There are limitations to this study. In very large datasets, while a statistical test may demonstrate a significant effect of one variable on another, it is entirely possible that that effect may not hold much practical significance. Statistical significance therefore does not necessarily imply practical significance in the case of the current study and researchers should consider the magnitude of any reported effect sizes, as well as other important factors, such as clinical applicability or economic impact, when translating such findings to practice. In this way, it is crucially important to interpret statistical significance in the context of the research question and the practical significance of the findings of the study [37]. Also, the measure of self-reported health used in this study refers to an individual’s subjective evaluation of their own health status, while actual health is determined by objective measures such as clinical assessments, laboratory tests, and medical diagnoses.

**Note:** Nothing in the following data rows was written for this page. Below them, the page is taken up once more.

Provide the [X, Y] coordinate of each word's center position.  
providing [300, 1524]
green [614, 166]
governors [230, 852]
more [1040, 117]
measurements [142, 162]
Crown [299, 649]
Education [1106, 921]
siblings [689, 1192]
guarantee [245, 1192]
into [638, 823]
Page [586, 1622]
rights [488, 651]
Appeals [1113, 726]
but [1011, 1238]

Accordingly, any measures of perceived health and actual health may not necessarily align, as an individual’s perceptions can be impacted by factors such as their mental and emotional state, social support and lifestyle habits. To exemplify this, an individual who feels happy and satisfied with their life may perceive themselves to be healthier than their actual health status indicates despite any objective health tests to the contrary. On the other hand, a person who experiences anxiety or stress may perceive themselves to be less healthy than their actual health status suggests they are. Accordingly, it is vital to consider both perceived and actual health when assessing an individual’s overall health status. Lastly, multiple regression analysis may not sufficiently capture the complexities and potentially non-linear interactions of health behaviours in adolescents. Such behaviours are multifaceted and variable, particularly in a dynamically developing population. The use of linear models could oversimplify these behaviours; thus, while our study provides valuable insights, interpretations of the relationships between lifestyle factors and self-reported health are constrained by certain methodological limitations.

Conclusion

Collectively, the results of this study serve as further support for the importance of adolescents engaging in regular exercise, consuming a healthy breakfast and eating fruits and vegetables, and getting adequate sleep. The findings could hold important implications for public health campaigns that are aimed at promoting healthy behaviours and preventing chronic diseases in this population and beyond that into the longer lifespan. It is important to reemphasise that all of these factors constitute modifiable behaviours that individuals can execute in order to enhance their own personal health; however it is advisable that one engages with all variables at once instead of just one or two as the synergistic effect of combining them could be substantial. An inherent high level of control over these factors suggests that even small improvements in these behaviours could translate into significant health benefits over time when combined. Accordingly, future research should focus on establishing how long-term compliance can be encouraged, perhaps by incorporating technology and gamification into the execution of healthy life behaviours in children and adolescents thus making such activities more fun and engaging.